PROMPT: Transcribe the following entries letter for letter, without the pictures.

◇ ◇ ◇ ◇ ◇

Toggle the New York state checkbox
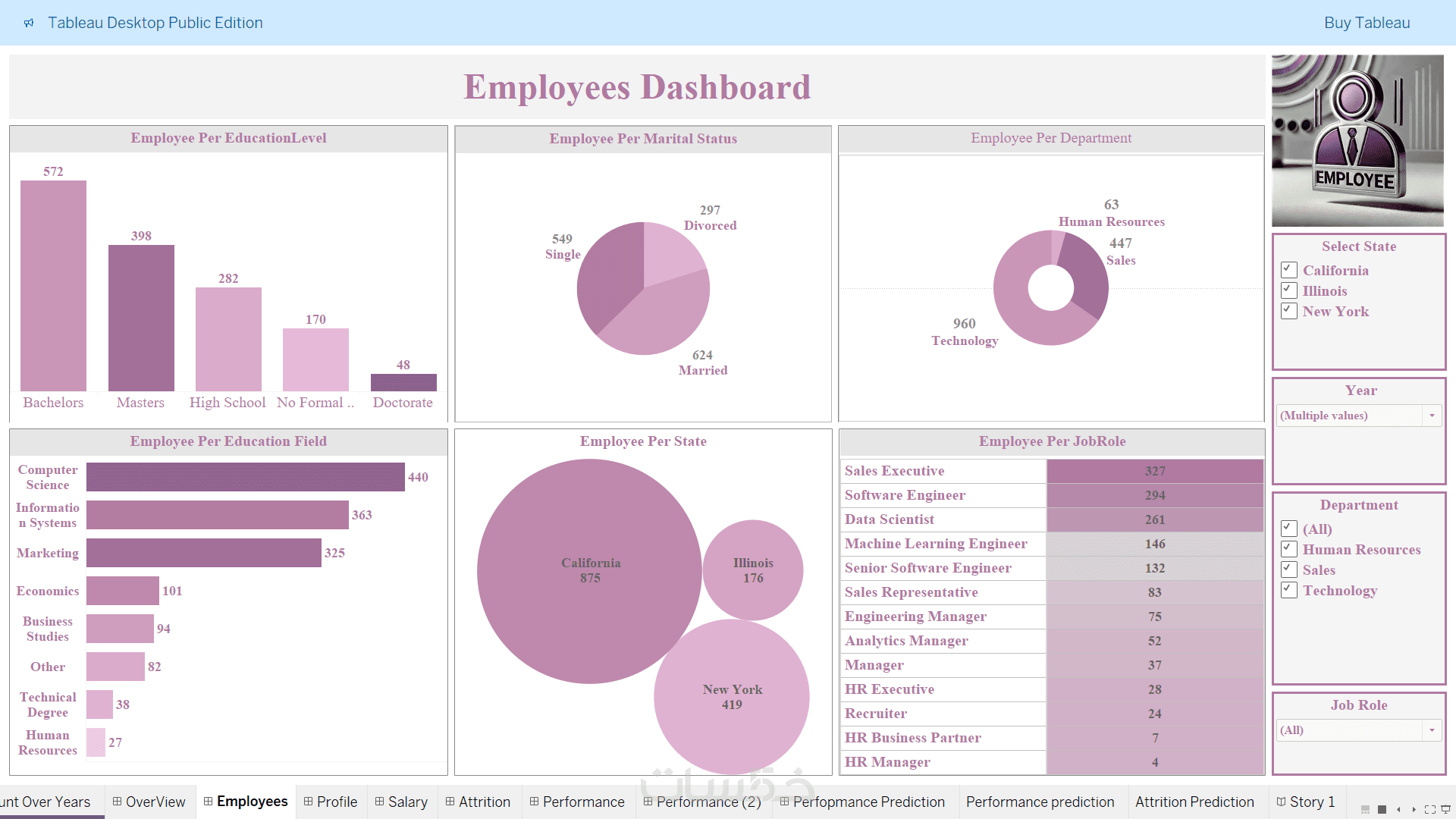 tap(1288, 311)
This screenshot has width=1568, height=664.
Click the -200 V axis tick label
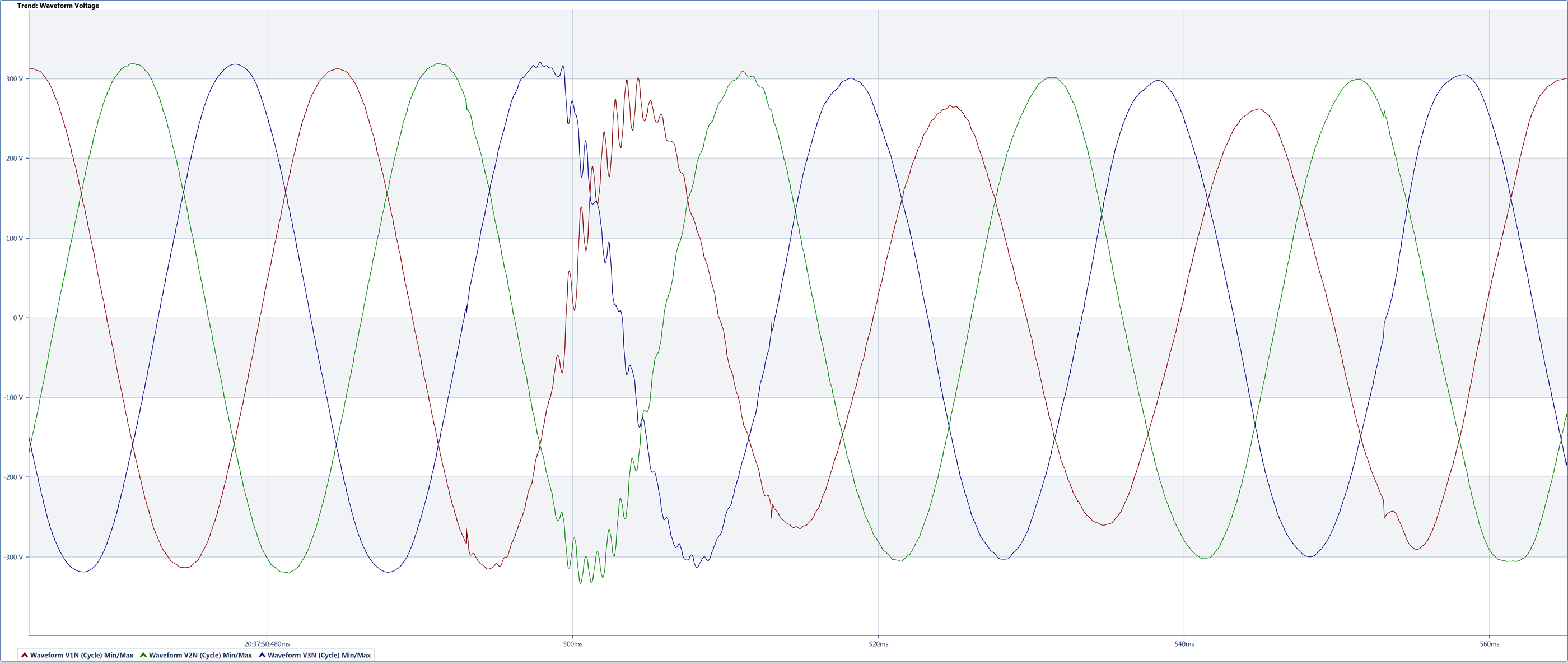(13, 477)
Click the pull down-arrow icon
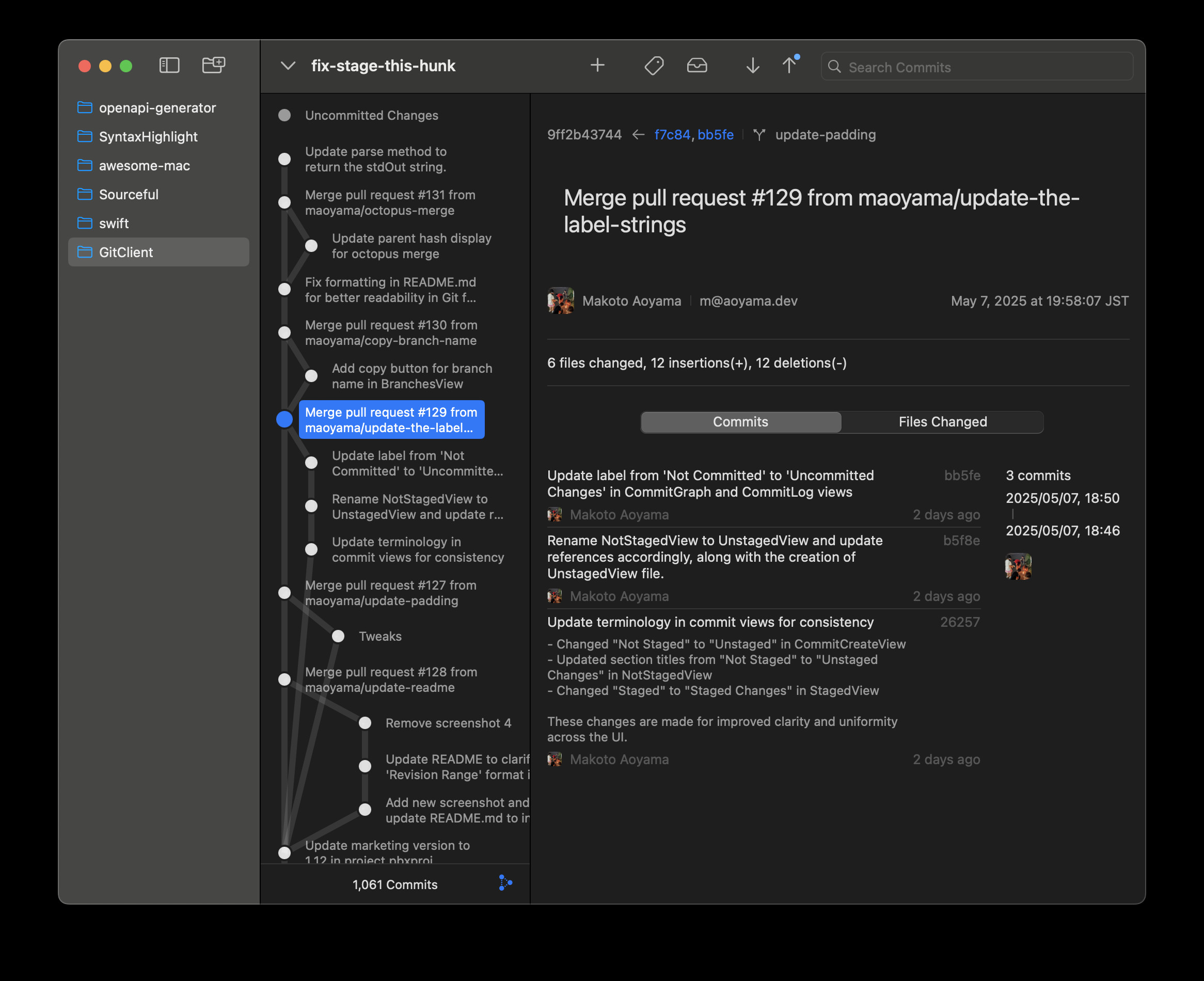The height and width of the screenshot is (981, 1204). click(x=752, y=66)
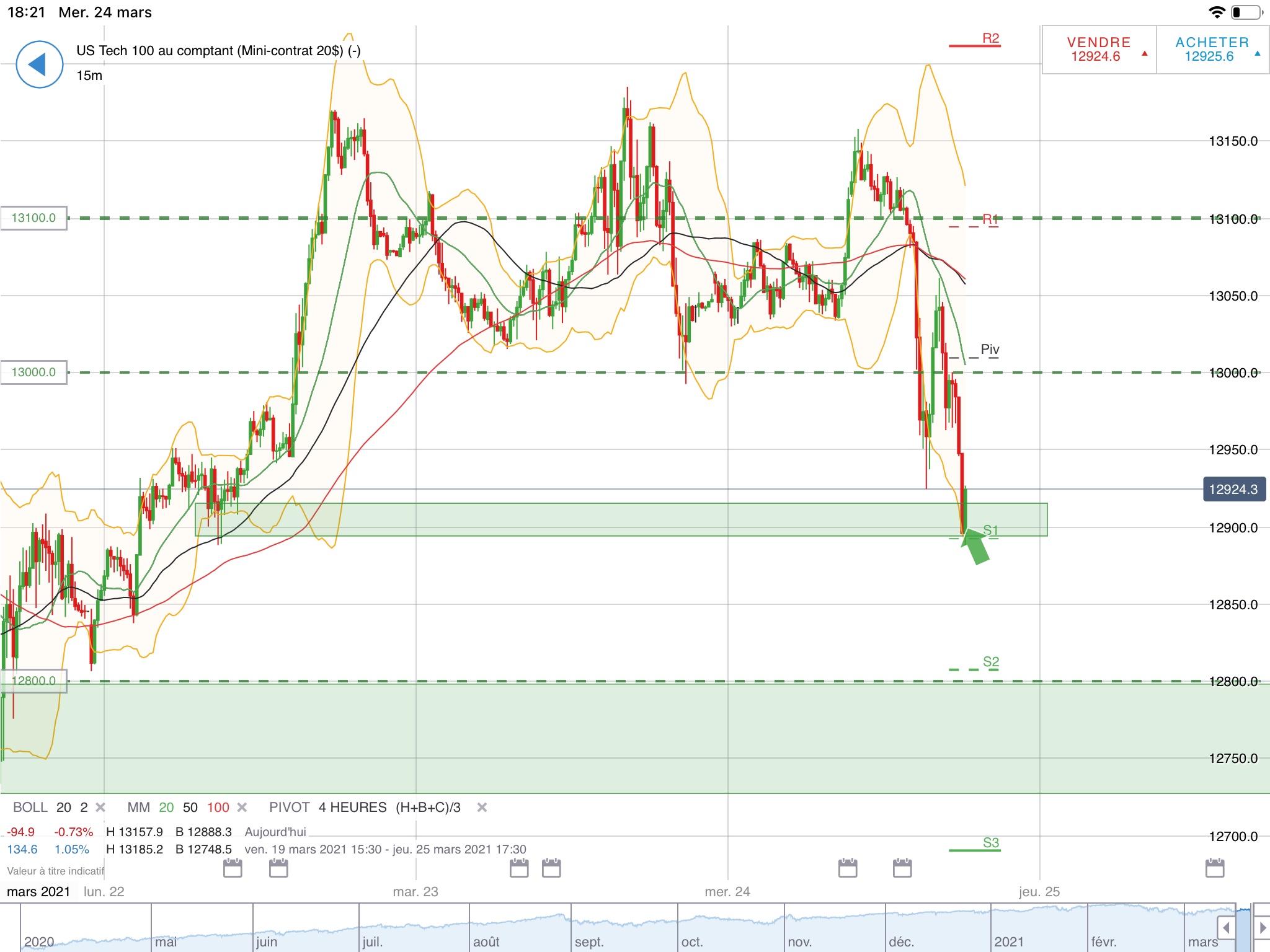Jump to juin in the overview timeline

tap(267, 941)
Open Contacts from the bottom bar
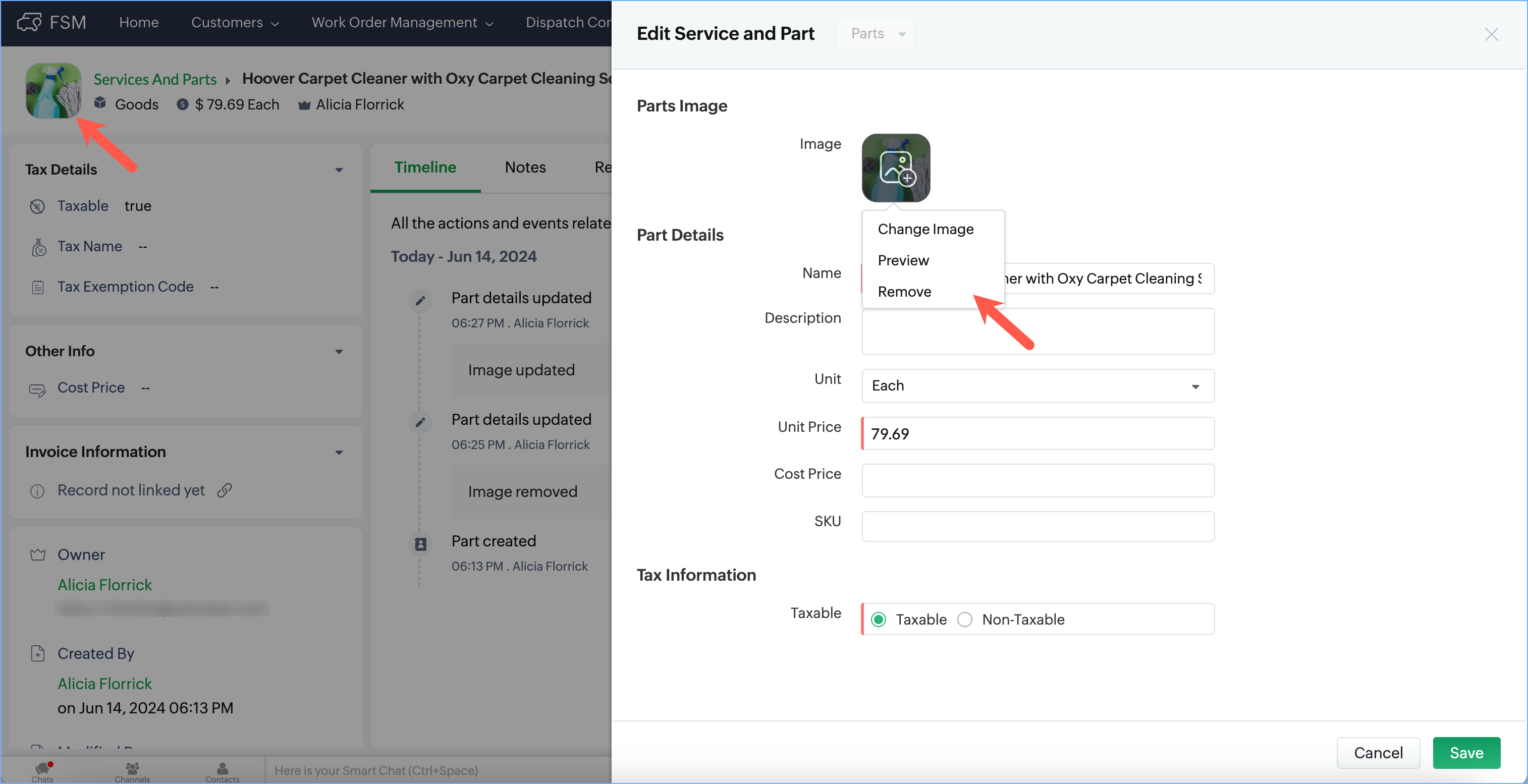Image resolution: width=1528 pixels, height=784 pixels. point(222,771)
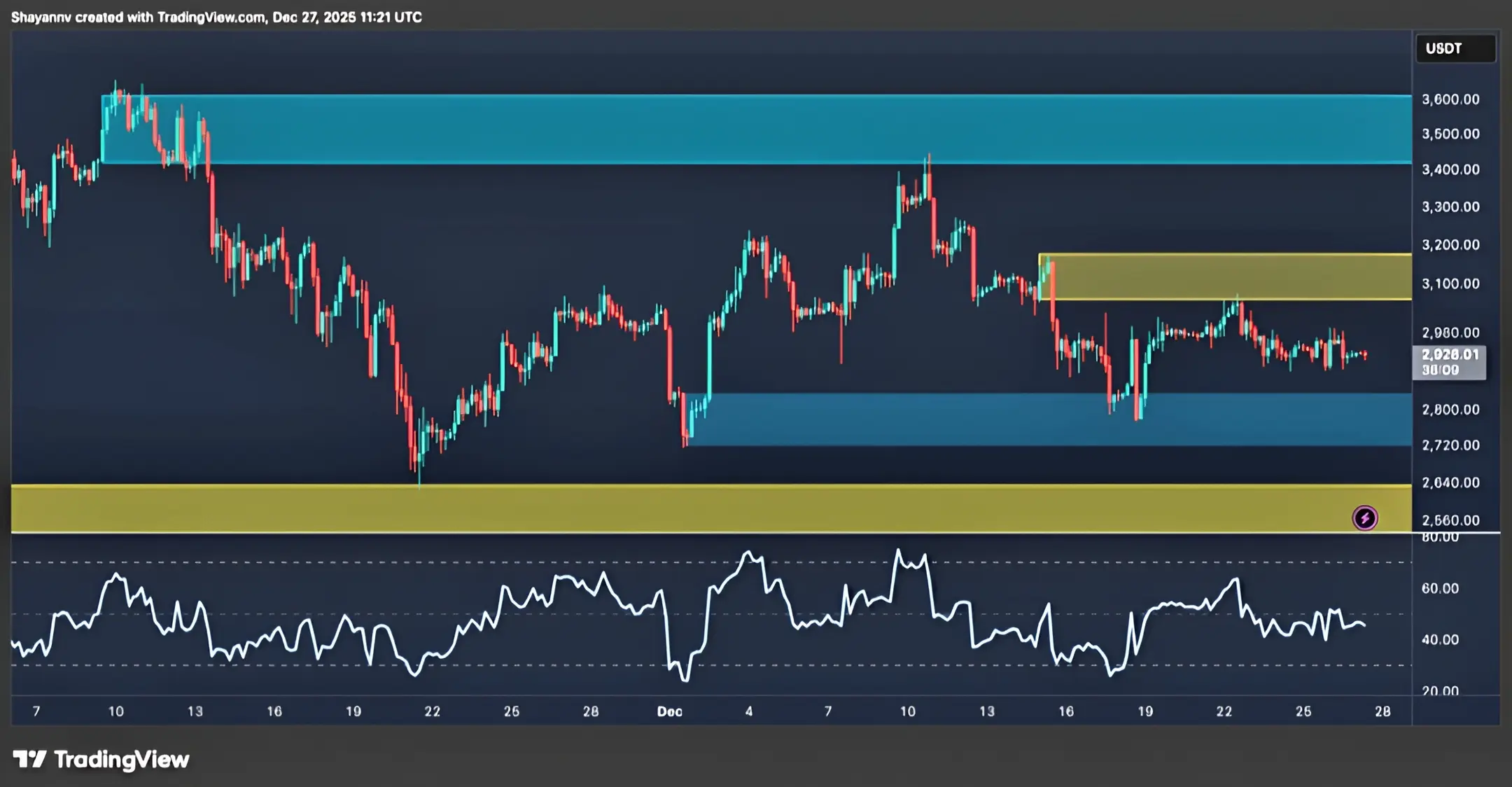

◇ ◇ ◇ ◇ ◇

WRITTEN REPLY:
Toggle the New York state checkbox
 tap(1288, 311)
This screenshot has width=1568, height=664.
Click the -200 V axis tick label
(13, 477)
Click the pull down-arrow icon
The height and width of the screenshot is (981, 1204). click(x=752, y=66)
Jump to juin in the overview timeline

tap(267, 941)
Open Contacts from the bottom bar
Image resolution: width=1528 pixels, height=784 pixels. point(222,771)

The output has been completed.